On 8/30/2013 2:00 PM, Nagaraju Mekala wrote:
I was working with X86 gcc-4.7.2 version. I found that gcc was not
able to vectorize small simple loops with negative offsets...
assume ntimes & LEN to be some constant. In my case they are 200000
int abc()
{
for (int nl = 0; nl < ntimes*3; nl++) {
for (int i = LEN - 1; i >= 0; i--) {
a[i] = b[i] + (float) 1.;
}
}}
if we modify the above code as below Gcc has vectorized them.
int abc()
{
for (int nl = 0; nl < ntimes*3; nl++) {
for (int i = 0; i <= LEN - 1; i++) {
a[i] = b[i] + (float) 1.;
}
}}
Can anyone explain why GCC is not able to vectorize is..
Thanks,
Nagaraju
I would call this negative stride. I don't see any offsets in your
example. If this is 32-bit mode, you must be specifying a -march or you
would not have vectorization even with the loop reversed (and you must
be specifying -std=c99 or a C++ mode).

### Collected material
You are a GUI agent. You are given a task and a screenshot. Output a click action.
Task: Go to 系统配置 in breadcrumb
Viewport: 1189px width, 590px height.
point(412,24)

### Tasks
- 1) Answer these about the GCC vectorization thread:
(a) Which gcc version was the original poster using?
(b) What value did the poster give for ntimes and LEN?
(c) What term does the reply use for the problem?
- 2) In the GCC vectorization thread, shorten the paragraph beginning "I would call this negative stride" into a brief bulleted list that keeps its main points.
- 3) Carry on the GCC vectorization thread from its last sentence.
The material has nothing to do with the GCC vectorization thread.

### Set of answers
- 1)
(a) X86 gcc-4.7.2
(b) 200000
(c) Negative stride

- 2)
- The issue is negative stride, not negative offsets; the example has no offsets.
- In 32-bit mode, the poster must be passing a -march option, or even the reversed loop would not vectorize.
- The poster must also be using -std=c99 or a C++ mode.

- 3)
This is well known. There are compilers e.g. Sun Studio which will
vectorize negative 1 stride, but without the peeling for alignment which
is desired for several common platforms (including the defaults for
x86_64 and older vector ones for 387).
I don't know how fundamental this is to gcc. For targets with gather
instructions (not supported by gcc-4.7) those can be used to vectorize
without reversing the loop (not necessarily with full efficiency).
Your example also brings up the question of whether you expect the
compiler to eliminate duplicated code automatically (the compiler may
see that your outer loop can be collapsed to a single iteration).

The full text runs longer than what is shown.